**Collection entries**
— START —

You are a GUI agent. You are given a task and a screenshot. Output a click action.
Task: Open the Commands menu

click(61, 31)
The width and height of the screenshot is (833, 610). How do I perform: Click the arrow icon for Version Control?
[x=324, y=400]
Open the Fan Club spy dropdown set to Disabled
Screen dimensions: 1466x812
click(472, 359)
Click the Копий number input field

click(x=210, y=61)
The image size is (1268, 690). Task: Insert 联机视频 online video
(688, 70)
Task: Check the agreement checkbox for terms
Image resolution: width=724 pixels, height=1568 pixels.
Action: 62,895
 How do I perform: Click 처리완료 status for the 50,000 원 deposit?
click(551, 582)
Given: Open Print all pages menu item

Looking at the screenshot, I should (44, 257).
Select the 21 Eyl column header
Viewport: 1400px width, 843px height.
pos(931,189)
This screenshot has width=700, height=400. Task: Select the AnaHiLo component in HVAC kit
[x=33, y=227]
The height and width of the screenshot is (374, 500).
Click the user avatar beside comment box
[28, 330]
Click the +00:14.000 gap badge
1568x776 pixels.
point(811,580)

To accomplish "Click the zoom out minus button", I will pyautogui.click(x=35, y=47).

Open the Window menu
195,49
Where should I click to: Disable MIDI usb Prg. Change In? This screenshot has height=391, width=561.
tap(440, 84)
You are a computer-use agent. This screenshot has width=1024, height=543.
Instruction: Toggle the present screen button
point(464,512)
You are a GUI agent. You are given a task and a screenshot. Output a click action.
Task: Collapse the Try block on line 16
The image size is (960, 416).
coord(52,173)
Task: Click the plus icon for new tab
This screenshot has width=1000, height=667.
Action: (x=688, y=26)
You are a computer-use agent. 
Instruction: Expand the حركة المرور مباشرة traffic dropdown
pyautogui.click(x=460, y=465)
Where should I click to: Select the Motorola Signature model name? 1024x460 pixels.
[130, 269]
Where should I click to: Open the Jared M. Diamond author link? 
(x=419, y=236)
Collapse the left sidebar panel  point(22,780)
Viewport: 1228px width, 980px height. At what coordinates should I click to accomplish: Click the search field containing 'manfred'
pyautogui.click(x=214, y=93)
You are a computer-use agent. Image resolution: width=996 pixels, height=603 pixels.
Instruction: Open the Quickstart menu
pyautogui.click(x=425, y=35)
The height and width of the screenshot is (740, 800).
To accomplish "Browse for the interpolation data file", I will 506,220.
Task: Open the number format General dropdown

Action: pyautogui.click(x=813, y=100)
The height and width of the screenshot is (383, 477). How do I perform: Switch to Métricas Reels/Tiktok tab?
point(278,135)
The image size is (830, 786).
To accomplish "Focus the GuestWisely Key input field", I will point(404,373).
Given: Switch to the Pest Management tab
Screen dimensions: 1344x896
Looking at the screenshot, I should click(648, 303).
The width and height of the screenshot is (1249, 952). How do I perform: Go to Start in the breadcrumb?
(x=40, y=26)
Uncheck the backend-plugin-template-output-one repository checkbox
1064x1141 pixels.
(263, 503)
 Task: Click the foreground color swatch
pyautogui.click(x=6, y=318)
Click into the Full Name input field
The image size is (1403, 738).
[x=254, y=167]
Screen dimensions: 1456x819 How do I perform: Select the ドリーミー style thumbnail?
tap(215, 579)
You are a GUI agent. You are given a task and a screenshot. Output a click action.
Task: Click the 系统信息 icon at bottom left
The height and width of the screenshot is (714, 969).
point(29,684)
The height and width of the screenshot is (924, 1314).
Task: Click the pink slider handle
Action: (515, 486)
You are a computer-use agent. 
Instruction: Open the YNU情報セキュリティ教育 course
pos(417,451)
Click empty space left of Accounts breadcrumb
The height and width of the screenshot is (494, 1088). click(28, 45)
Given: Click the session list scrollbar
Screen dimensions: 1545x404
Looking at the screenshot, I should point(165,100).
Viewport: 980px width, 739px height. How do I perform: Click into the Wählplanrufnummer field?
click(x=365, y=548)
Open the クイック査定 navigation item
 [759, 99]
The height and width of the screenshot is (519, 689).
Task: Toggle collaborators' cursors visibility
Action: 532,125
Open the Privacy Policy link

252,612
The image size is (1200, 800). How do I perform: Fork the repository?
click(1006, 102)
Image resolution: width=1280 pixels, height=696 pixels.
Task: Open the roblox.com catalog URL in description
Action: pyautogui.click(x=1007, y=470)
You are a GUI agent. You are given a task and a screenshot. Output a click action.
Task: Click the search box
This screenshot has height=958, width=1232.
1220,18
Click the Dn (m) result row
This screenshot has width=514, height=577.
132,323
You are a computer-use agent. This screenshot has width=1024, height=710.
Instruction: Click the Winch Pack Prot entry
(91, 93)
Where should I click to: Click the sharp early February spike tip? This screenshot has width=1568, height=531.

— END —

**TASK DESCRIPTION**
Repeat these lines with "GUI agent" switched to "interface agent" everywhere it occurs, leaving everything else the same.

**TASK ANSWER**
You are a interface agent. You are given a task and a screenshot. Output a click action.
Task: Open the Commands menu

click(61, 31)
The width and height of the screenshot is (833, 610). How do I perform: Click the arrow icon for Version Control?
[x=324, y=400]
Open the Fan Club spy dropdown set to Disabled
Screen dimensions: 1466x812
click(472, 359)
Click the Копий number input field

click(x=210, y=61)
The image size is (1268, 690). Task: Insert 联机视频 online video
(688, 70)
Task: Check the agreement checkbox for terms
Image resolution: width=724 pixels, height=1568 pixels.
Action: 62,895
 How do I perform: Click 처리완료 status for the 50,000 원 deposit?
click(551, 582)
Given: Open Print all pages menu item

Looking at the screenshot, I should (44, 257).
Select the 21 Eyl column header
Viewport: 1400px width, 843px height.
pos(931,189)
This screenshot has width=700, height=400. Task: Select the AnaHiLo component in HVAC kit
[x=33, y=227]
The height and width of the screenshot is (374, 500).
Click the user avatar beside comment box
[28, 330]
Click the +00:14.000 gap badge
1568x776 pixels.
point(811,580)

To accomplish "Click the zoom out minus button", I will pyautogui.click(x=35, y=47).

Open the Window menu
195,49
Where should I click to: Disable MIDI usb Prg. Change In? This screenshot has height=391, width=561.
tap(440, 84)
You are a computer-use agent. This screenshot has width=1024, height=543.
Instruction: Toggle the present screen button
point(464,512)
You are a interface agent. You are given a task and a screenshot. Output a click action.
Task: Collapse the Try block on line 16
The image size is (960, 416).
coord(52,173)
Task: Click the plus icon for new tab
This screenshot has width=1000, height=667.
Action: (x=688, y=26)
You are a computer-use agent. 
Instruction: Expand the حركة المرور مباشرة traffic dropdown
pyautogui.click(x=460, y=465)
Where should I click to: Select the Motorola Signature model name? 1024x460 pixels.
[130, 269]
Where should I click to: Open the Jared M. Diamond author link? 
(x=419, y=236)
Collapse the left sidebar panel  point(22,780)
Viewport: 1228px width, 980px height. At what coordinates should I click to accomplish: Click the search field containing 'manfred'
pyautogui.click(x=214, y=93)
You are a computer-use agent. Image resolution: width=996 pixels, height=603 pixels.
Instruction: Open the Quickstart menu
pyautogui.click(x=425, y=35)
The height and width of the screenshot is (740, 800).
To accomplish "Browse for the interpolation data file", I will 506,220.
Task: Open the number format General dropdown

Action: pyautogui.click(x=813, y=100)
The height and width of the screenshot is (383, 477). How do I perform: Switch to Métricas Reels/Tiktok tab?
point(278,135)
The image size is (830, 786).
To accomplish "Focus the GuestWisely Key input field", I will point(404,373).
Given: Switch to the Pest Management tab
Screen dimensions: 1344x896
Looking at the screenshot, I should click(648, 303).
The width and height of the screenshot is (1249, 952). How do I perform: Go to Start in the breadcrumb?
(x=40, y=26)
Uncheck the backend-plugin-template-output-one repository checkbox
1064x1141 pixels.
(263, 503)
 Task: Click the foreground color swatch
pyautogui.click(x=6, y=318)
Click into the Full Name input field
The image size is (1403, 738).
[x=254, y=167]
Screen dimensions: 1456x819 How do I perform: Select the ドリーミー style thumbnail?
tap(215, 579)
You are a interface agent. You are given a task and a screenshot. Output a click action.
Task: Click the 系统信息 icon at bottom left
The height and width of the screenshot is (714, 969).
point(29,684)
The height and width of the screenshot is (924, 1314).
Task: Click the pink slider handle
Action: (515, 486)
You are a computer-use agent. 
Instruction: Open the YNU情報セキュリティ教育 course
pos(417,451)
Click empty space left of Accounts breadcrumb
The height and width of the screenshot is (494, 1088). click(28, 45)
Given: Click the session list scrollbar
Screen dimensions: 1545x404
Looking at the screenshot, I should point(165,100).
Viewport: 980px width, 739px height. How do I perform: Click into the Wählplanrufnummer field?
click(x=365, y=548)
Open the クイック査定 navigation item
 [759, 99]
The height and width of the screenshot is (519, 689).
Task: Toggle collaborators' cursors visibility
Action: 532,125
Open the Privacy Policy link

252,612
The image size is (1200, 800). How do I perform: Fork the repository?
click(1006, 102)
Image resolution: width=1280 pixels, height=696 pixels.
Task: Open the roblox.com catalog URL in description
Action: pyautogui.click(x=1007, y=470)
You are a interface agent. You are given a task and a screenshot. Output a click action.
Task: Click the search box
This screenshot has height=958, width=1232.
1220,18
Click the Dn (m) result row
This screenshot has width=514, height=577.
132,323
You are a computer-use agent. This screenshot has width=1024, height=710.
Instruction: Click the Winch Pack Prot entry
(91, 93)
Where should I click to: Click the sharp early February spike tip? This screenshot has width=1568, height=531.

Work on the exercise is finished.